- Work task:
Reproduce the passage of the deceleration article starting with "Deceleration in Sport" and going on through "do we stop?", substituting "statistics" for "numbers".
──────── Selected excerpt
Deceleration in Sport
April 21, 2013
Most often when people talk about preparing for a sport, they all look at numbers. How fast can I run? How much weight can I lift? How hard do I throw the ball? Those are all valid questions when we’re talking about sports performance. They are important to note if you are being scouted to play in college or professionally. But a common thing I see left out of training is: how do we stop?
Earlier today I listened to a podcast of an interview with Jerry Shreck, the head strength and conditioning coach at Bucknell University. The discussion’s topic revolved around ACL prevention. I also purchased his “Deceleration Training to Prevent ACL Tears” program and will be digesting that information in the near future. But today we’re going to talk more general terms. I want to talk about all of the eccentric activity that takes place in sports. Why don’t we do a better job of training for that?
First of all, let’s discuss eccentric training. What is it? Eccentric muscle contractions occur when a muscle is working while it lengthens. For example, in a bicep curl the biceps muscle is working concentrically to pull the wrist closer to the shoulder causing a shortening of the biceps muscle fibers. The triceps are doing the opposite in that they are contracting eccentrically as the muscle lengthens which helps to stabilize the elbow joint through the process. When it reverses and the wrist moves away from the shoulder, the biceps are now the muscles working in an eccentric fashion to control the descent.
────────────────
──────── Information given
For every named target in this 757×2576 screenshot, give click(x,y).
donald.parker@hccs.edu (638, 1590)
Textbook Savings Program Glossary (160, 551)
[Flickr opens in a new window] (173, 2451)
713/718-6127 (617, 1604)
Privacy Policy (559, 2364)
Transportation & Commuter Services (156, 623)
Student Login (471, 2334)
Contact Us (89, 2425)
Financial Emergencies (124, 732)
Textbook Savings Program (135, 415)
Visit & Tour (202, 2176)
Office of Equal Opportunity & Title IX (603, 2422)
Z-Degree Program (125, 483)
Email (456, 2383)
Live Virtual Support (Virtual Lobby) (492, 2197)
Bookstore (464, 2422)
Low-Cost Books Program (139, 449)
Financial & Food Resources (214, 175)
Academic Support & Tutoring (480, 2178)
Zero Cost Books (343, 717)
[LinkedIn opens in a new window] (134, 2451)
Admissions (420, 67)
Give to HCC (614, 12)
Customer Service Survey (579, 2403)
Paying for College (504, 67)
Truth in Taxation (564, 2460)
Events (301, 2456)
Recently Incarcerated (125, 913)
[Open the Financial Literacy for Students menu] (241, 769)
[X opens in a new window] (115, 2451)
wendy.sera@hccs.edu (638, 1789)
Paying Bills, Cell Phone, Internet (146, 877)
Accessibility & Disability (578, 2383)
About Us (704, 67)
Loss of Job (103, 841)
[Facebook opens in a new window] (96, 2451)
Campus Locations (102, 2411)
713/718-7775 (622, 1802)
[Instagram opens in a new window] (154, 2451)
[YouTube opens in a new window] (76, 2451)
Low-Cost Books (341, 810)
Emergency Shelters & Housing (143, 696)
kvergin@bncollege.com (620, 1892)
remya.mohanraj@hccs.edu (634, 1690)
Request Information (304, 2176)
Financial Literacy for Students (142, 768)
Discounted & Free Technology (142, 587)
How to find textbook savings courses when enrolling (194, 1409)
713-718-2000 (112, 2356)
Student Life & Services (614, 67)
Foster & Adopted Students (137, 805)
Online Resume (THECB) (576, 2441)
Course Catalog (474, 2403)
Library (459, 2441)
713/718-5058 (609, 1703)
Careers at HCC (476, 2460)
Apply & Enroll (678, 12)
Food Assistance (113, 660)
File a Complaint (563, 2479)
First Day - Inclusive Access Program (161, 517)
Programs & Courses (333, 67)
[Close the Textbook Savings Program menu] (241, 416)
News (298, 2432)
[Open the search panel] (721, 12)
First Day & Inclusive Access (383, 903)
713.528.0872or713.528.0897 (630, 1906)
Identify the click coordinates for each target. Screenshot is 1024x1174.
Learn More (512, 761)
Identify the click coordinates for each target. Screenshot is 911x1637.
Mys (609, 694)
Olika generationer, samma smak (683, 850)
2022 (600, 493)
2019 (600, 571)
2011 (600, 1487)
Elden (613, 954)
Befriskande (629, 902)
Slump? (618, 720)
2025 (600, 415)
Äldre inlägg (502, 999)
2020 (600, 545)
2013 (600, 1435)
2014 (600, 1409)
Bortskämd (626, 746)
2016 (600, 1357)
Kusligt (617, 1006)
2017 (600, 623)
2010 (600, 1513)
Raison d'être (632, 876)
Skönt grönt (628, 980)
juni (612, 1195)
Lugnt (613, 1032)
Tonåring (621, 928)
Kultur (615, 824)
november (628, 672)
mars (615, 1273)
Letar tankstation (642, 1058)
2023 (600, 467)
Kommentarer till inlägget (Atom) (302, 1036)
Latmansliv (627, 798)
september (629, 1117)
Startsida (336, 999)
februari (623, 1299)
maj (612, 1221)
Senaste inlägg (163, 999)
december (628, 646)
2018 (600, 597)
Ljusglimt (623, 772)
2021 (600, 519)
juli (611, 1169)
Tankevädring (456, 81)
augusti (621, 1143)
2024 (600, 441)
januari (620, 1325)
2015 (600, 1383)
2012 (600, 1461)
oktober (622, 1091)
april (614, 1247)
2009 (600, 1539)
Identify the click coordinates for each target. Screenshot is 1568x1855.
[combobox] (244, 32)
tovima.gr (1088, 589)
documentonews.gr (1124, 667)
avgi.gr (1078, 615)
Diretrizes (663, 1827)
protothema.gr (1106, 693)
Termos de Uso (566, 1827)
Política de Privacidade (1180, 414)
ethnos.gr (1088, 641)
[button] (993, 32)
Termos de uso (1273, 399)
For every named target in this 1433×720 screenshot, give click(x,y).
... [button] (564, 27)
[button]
────────────────
- Output for this task:
Deceleration in Sport
April 21, 2013
Most often when people talk about preparing for a sport, they all look at statistics. How fast can I run? How much weight can I lift? How hard do I throw the ball? Those are all valid questions when we’re talking about sports performance. They are important to note if you are being scouted to play in college or professionally. But a common thing I see left out of training is: how do we stop?